BEGIN Document section
I did not see any reference to AVX / simd instructions, which typically give a performance uplift for these types of calculations, where there is only a small calculation overhead per itteration.

Perhaps your nvfortran test obtained an improvement from avx, rather than multi-thread ?

With calculations like saxpy, I do not get any direct benefit from Openmp, but do from AVX.
Using saxpy with large vectors also has problems with memory bandwidth limitations (cache efficiency), so testing can be difficult to control when comparing to a reference case.

Interesting the Nvidia link references saxpy as a multi-threading calculation candidate.

I used the following two versions of the code. It is the same OpenMP code implementation in gfortran and intel - Help - Fortran Discourse (fortran-lang.discourse.group)
END Document section
# Set problem 1
In the forum post, what problem does using saxpy with large vectors run into?
BEGIN Extracted data
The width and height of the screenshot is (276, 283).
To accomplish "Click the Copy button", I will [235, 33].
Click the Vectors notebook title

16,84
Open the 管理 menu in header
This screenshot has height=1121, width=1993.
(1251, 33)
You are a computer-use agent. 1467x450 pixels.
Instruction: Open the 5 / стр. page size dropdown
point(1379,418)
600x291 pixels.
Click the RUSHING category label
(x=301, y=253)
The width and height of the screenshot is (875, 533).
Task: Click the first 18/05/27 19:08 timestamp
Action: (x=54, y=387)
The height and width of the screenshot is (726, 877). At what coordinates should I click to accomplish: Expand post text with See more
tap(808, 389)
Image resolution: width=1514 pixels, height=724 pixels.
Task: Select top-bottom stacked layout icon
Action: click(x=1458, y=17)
END Extracted data
# Set problem 2
Please put every line of the listing into a Markdown table with the columns n and Line, numbering the rows and leaving out blank lines.

# Exercise response 1
Memory bandwidth limitations (cache efficiency).

# Exercise response 2
| n | Line |
|---|---|
| 1 | The width and height of the screenshot is (276, 283). |
| 2 | To accomplish "Click the Copy button", I will [235, 33]. |
| 3 | Click the Vectors notebook title |
| 4 | 16,84 |
| 5 | Open the 管理 menu in header |
| 6 | This screenshot has height=1121, width=1993. |
| 7 | (1251, 33) |
| 8 | You are a computer-use agent. 1467x450 pixels. |
| 9 | Instruction: Open the 5 / стр. page size dropdown |
| 10 | point(1379,418) |
| 11 | 600x291 pixels. |
| 12 | Click the RUSHING category label |
| 13 | (x=301, y=253) |
| 14 | The width and height of the screenshot is (875, 533). |
| 15 | Task: Click the first 18/05/27 19:08 timestamp |
| 16 | Action: (x=54, y=387) |
| 17 | The height and width of the screenshot is (726, 877). At what coordinates should I click to accomplish: Expand post text with See more |
| 18 | tap(808, 389) |
| 19 | Image resolution: width=1514 pixels, height=724 pixels. |
| 20 | Task: Select top-bottom stacked layout icon |
| 21 | Action: click(x=1458, y=17) |